In partnership with Don Bosco Kep Children’s Fund, Fr. Albeiro and his staff fully support girls’ efforts to study. Girls’ dormitories staffed by female teachers and Salesian sisters help prevent them from leaving school and becoming targets of labor exploitation, trafficking and other abuses. “Of course, we do the same for boys,” he says. “Diversity, gender equality, and education for all is written into our mission statement.”
Explaining that all of the school’s technical sections are open to both genders, including those traditionally associated with one or the other, Fr. Albeiro says that “here, female students believe they can aspire to anything if they have the same opportunities as their male peers.” In fact, “when I opened the electrical department in 2012,” he continues, “male teachers thought it was an odd idea. One assumption was that girls were unable to climb ladders. I showed them photos of female electricians in other countries.”
That first year, five girls applied to the program and worked hard to be taken seriously. “They proved to be better at mathematics than the boys,” says Fr.
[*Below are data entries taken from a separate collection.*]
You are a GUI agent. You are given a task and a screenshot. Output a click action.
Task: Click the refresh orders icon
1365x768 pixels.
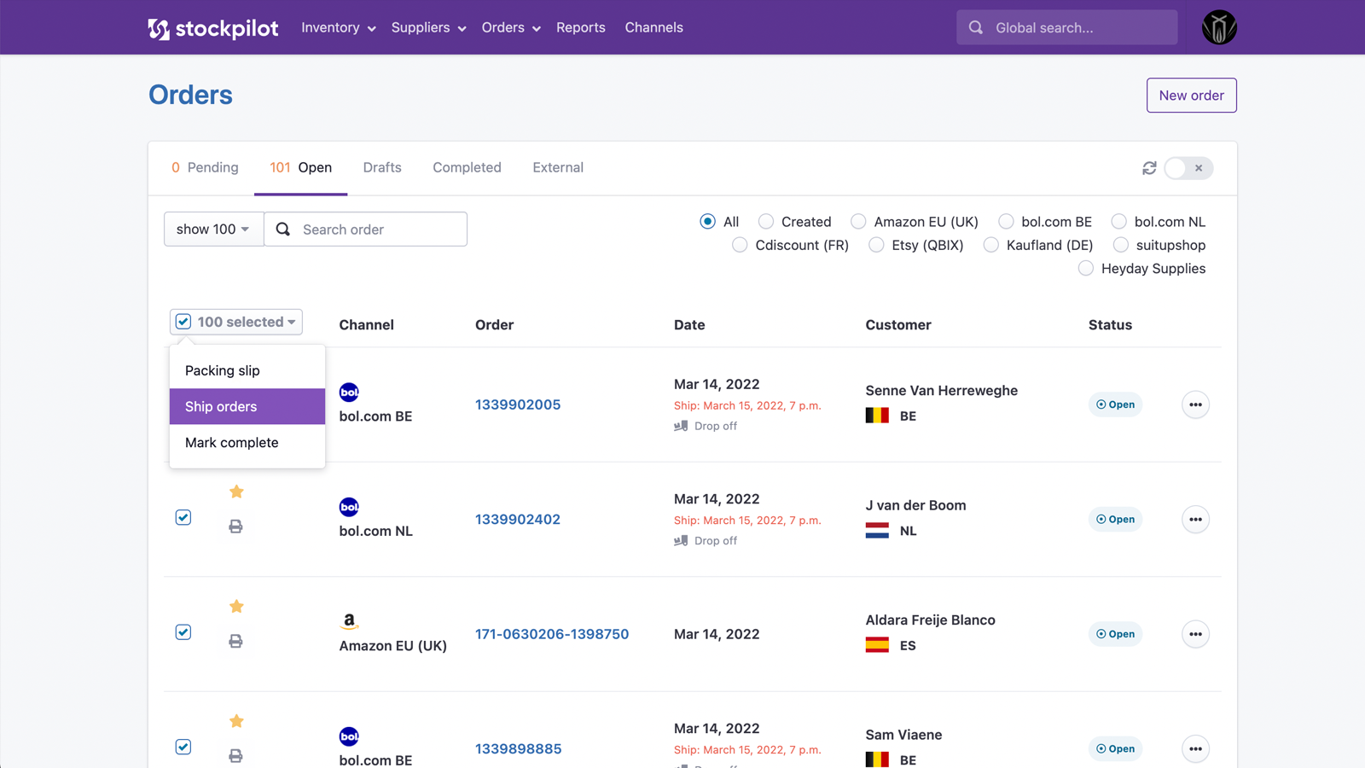point(1149,168)

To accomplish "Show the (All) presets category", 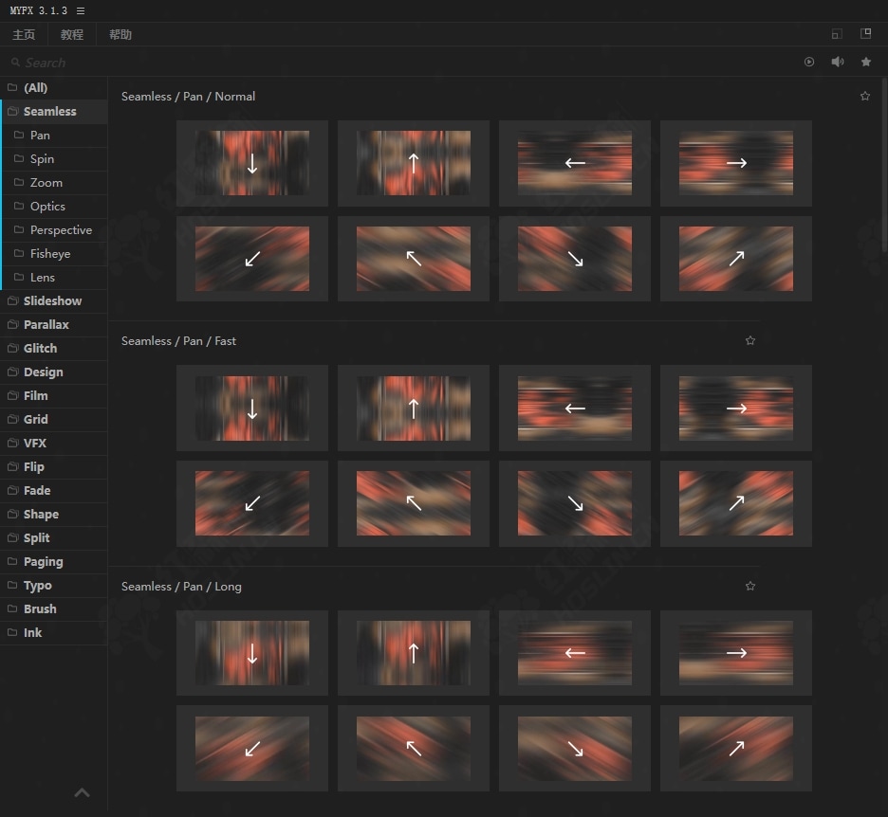I will pyautogui.click(x=35, y=88).
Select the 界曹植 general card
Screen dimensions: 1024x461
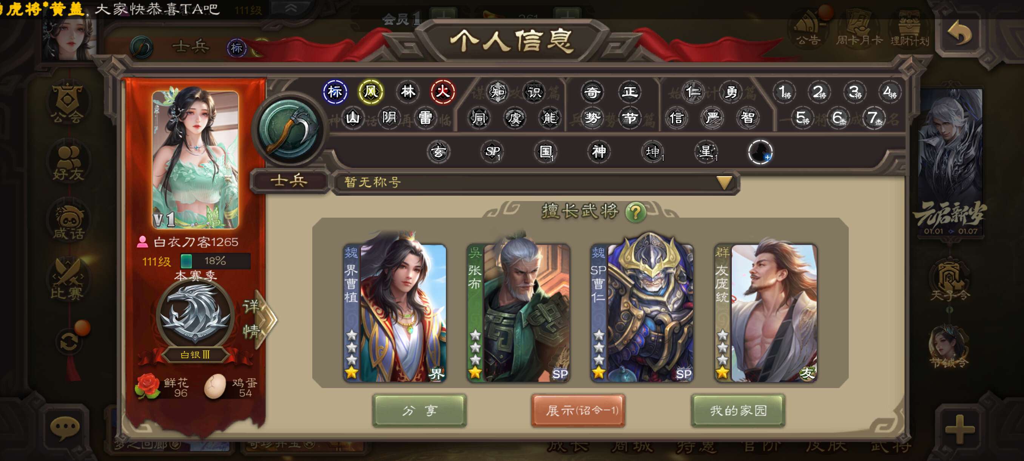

Albeiro. “They were among the best students!”
Yet, on the cusp of graduation, these girls faced another monumental barrier.
“After overcoming poverty, marginalization and sometimes disabilities, their next challenge was to get a job,” Fr. Albeiro explains. “When the supervisor of a local company came to us for employee recommendations, we gave him all the students’ files; he went through them and removed all of the girls!”
Undeterred, Fr. Albeiro personally contacted the employer to advocate on behalf of his female students. Convinced by Fr. Albeiro assurances that they were just as qualified as the males, the employer called one of the girls for an interview, and she got the job. In this way, Don Bosco Kep is breaking down the barriers to education and employment, one student at a time.